Das Fest hat Martin Angermeier aus dem Haarer Ortsteil Gronsdorf gemeinsam mit Ulrich Steinhauser zum dritten Mal aufgezogen. Angermeier ist selbst mit einer Wikinger-Schaukel präsent. Er kommt aus dem kleinen Kassenhäuschen heraus, auf dem "Obolus 2,50 Euro" für einmal Schaukeln steht und wischt sich den Schweiß von der Stirn. Er strahlt mit der Sonne um die Wette. "Wir haben jedes Jahr Glück mit dem Wetter", sagt er und erzählt von dem gescheiterten Versuch, solch ein Fest einst in Poing aufzuziehen. Schließlich habe er im Haarer Rathaus angefragt und unter gewissen Bedingungen die Zusage bekommen, an den Wieselweg zu gehen. So sei der Wunsch gewesen, das Ganze für Familien zu öffnen; also, keinen Eintritt zu verlangen und Platz auf der Wiese zu bieten, damit dort Picknick möglich sei. Letzteres wird genutzt. Manche breiten auf ihrer Decke ihre Brotzeit aus. "Das hat Charme", sagt Angermeier, der ohne Eintritt angeblich gut klarkommt. Sonst müsste er einen Zaun installieren und Personal anstellen. Das wären nur Kosten, sagt er.

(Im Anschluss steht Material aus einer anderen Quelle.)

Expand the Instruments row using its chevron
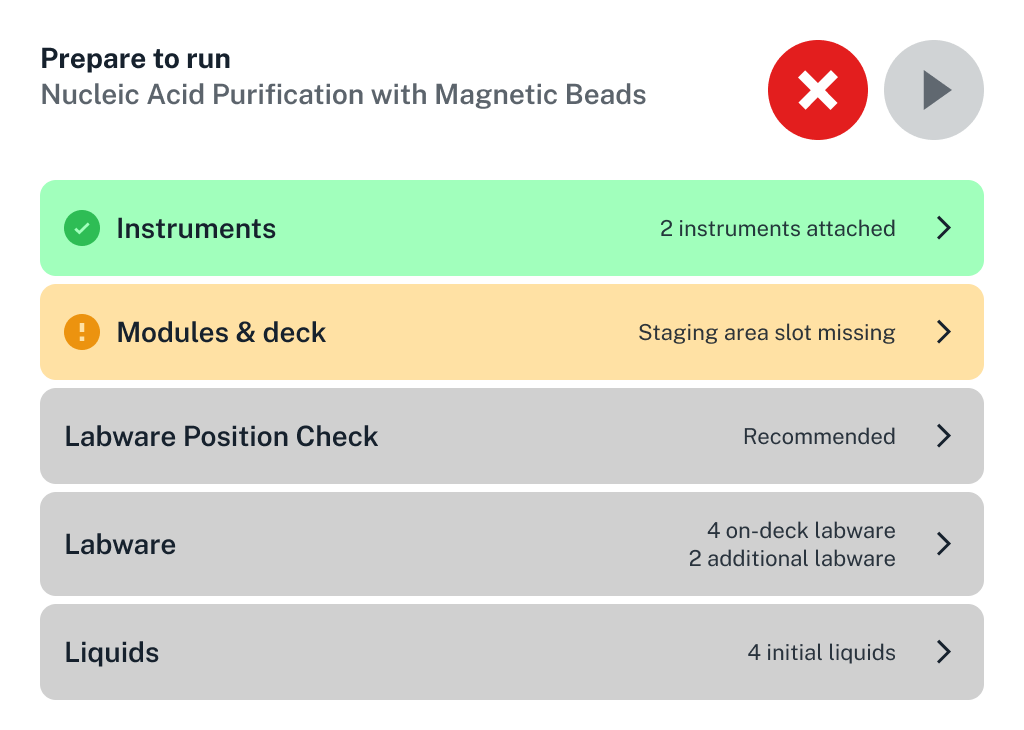The width and height of the screenshot is (1024, 730). point(943,228)
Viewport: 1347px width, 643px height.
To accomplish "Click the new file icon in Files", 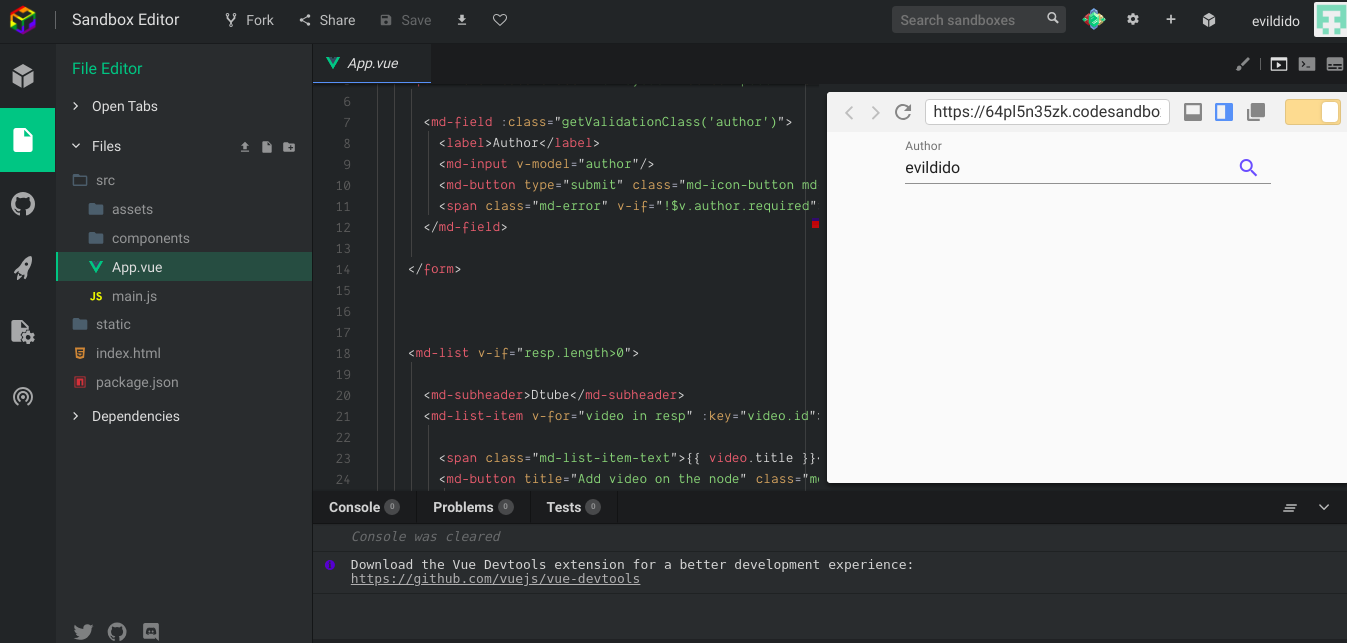I will (267, 147).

Der Aufwand und der Auftrieb ist freilich trotzdem groß. 47 Händler sind da, zig Gruppen wie die Ritter um Elmar von Kirchdorf. Die Parkplätze sind bald belegt. Beschwerden mit Nachbarn gebe es wegen des Fests aber bisher nur von Münchner Seite, sagt Angermeier. Tatsächlich grenzt das von Bäumen umrandete Areal gleich hinter dem Zelt der Gladium-et-scutum-Ritter an die Stadt an. Es ist praktisch ein Münchner Festival - aber bezahlbar, und wie in freier Natur.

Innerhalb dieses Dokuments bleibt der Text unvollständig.